Cyclone Gabrielle is also likely to contribute to the rising cost of living, a pain point for many Kiwi households at present. Consumers Price Index (CPI) inflation is still running at over 7%, near a 32-year high, and well above the top of the RBNZ 1%-3% inflation target band. There is expected to be a lift in prices for some goods and services in the near-term, which will add to general inflation, including for new and used vehicles, household furnishings, accommodation for those displaced, and construction.
The RBNZ provided initial forecasts on the impact of recent storms on inflation at the latest MPS. The RBNZ estimates that recent storms may add 0.3%pts to headline CPI inflation in both the March and June 2023 quarters.
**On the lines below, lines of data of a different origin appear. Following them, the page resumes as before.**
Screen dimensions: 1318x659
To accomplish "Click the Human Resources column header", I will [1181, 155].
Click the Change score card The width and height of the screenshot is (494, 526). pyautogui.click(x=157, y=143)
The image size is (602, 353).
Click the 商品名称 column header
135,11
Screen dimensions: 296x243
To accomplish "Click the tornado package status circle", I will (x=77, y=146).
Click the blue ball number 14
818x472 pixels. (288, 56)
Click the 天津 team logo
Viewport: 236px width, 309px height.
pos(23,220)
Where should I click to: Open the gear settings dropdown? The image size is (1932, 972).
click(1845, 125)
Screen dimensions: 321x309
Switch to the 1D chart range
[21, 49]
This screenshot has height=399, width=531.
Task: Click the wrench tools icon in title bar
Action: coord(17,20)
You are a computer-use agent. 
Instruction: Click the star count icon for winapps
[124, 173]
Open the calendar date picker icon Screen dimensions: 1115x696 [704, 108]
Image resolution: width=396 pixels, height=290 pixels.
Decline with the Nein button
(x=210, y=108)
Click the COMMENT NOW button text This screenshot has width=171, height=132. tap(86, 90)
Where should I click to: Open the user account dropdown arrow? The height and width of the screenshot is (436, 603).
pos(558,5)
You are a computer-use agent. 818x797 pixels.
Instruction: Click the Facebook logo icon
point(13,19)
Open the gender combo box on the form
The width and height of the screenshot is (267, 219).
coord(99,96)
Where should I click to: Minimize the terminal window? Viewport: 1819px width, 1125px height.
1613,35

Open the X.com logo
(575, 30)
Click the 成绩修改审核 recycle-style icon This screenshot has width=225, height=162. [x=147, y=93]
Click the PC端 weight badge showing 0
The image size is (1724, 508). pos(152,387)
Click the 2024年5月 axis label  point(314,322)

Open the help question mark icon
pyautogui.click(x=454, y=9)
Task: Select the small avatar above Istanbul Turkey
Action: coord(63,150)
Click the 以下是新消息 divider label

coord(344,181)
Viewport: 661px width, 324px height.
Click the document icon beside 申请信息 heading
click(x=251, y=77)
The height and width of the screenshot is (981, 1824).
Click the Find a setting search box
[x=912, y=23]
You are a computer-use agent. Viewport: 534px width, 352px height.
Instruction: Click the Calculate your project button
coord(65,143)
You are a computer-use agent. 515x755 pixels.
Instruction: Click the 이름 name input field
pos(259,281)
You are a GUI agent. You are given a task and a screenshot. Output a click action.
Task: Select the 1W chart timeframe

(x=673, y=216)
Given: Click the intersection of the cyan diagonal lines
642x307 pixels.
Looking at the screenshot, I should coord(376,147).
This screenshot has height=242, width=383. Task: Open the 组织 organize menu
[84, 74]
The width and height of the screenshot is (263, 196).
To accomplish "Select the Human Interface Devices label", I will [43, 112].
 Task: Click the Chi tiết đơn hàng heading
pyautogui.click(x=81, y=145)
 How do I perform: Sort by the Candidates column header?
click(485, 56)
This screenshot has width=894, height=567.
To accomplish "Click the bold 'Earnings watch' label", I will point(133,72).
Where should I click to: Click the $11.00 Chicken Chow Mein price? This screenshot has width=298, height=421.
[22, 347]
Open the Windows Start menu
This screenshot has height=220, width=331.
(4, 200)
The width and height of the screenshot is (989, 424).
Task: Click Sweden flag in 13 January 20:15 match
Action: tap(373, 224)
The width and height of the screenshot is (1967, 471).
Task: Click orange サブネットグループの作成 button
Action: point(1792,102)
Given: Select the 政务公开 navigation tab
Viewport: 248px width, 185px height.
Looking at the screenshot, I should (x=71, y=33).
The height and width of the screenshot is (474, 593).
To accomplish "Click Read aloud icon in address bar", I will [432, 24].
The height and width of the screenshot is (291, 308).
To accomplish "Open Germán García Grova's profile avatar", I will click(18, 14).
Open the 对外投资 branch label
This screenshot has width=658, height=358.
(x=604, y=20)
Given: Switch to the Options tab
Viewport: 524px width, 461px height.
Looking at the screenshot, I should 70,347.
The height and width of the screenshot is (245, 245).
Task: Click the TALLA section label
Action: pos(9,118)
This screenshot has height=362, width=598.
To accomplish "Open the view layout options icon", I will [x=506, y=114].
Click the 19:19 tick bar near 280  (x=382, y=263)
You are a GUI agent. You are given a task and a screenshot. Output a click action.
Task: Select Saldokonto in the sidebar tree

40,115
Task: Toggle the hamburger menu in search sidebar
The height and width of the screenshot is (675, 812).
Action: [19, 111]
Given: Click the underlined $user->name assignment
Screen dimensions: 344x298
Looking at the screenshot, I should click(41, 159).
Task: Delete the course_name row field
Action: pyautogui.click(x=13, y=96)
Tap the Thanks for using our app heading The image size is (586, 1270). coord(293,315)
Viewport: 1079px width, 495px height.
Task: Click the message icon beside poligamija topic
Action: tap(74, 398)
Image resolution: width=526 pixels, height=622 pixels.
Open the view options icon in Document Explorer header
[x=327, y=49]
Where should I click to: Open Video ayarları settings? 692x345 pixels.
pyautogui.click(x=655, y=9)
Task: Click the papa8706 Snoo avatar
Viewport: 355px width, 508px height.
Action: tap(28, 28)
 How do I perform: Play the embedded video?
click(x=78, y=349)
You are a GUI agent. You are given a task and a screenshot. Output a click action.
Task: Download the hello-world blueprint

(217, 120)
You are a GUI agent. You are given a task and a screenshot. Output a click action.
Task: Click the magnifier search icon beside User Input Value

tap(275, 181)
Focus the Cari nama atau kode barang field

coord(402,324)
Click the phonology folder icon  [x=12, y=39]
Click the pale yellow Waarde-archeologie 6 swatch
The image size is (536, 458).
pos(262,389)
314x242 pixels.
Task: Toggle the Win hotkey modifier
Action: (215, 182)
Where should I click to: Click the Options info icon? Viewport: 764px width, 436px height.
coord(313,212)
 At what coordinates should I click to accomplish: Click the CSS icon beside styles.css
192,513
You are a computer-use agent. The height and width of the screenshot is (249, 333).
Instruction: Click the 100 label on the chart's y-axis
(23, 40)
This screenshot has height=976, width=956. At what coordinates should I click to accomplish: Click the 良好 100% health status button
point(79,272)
This means that inflation may remain above 7% for a little longer than had been expected. However, inflation looks to have peaked in the current cycle and is projected to ease back toward the RBNZ’s 1%-3% inflation target band over this year and into next.
Medium-term inflation pressure caused by the recovery is likely to be contained.
More of a concern for the RBNZ are the medium term inflation pressures caused by cyclone recovery demand. This is a situation that might require the need for higher interest rates than otherwise. For now, it’s believed that cyclone recovery work won’t significantly add to medium-term inflation. The experience of the Canterbury earthquake rebuild was that pockets of price increases occurred, such as in construction. Yet there was little evidence of widespread inflation being generated across New Zealand. The key difference in 2023 however, is we are starting from a high inflation and capacity constrained environment. Some recovery work may be delayed as a result.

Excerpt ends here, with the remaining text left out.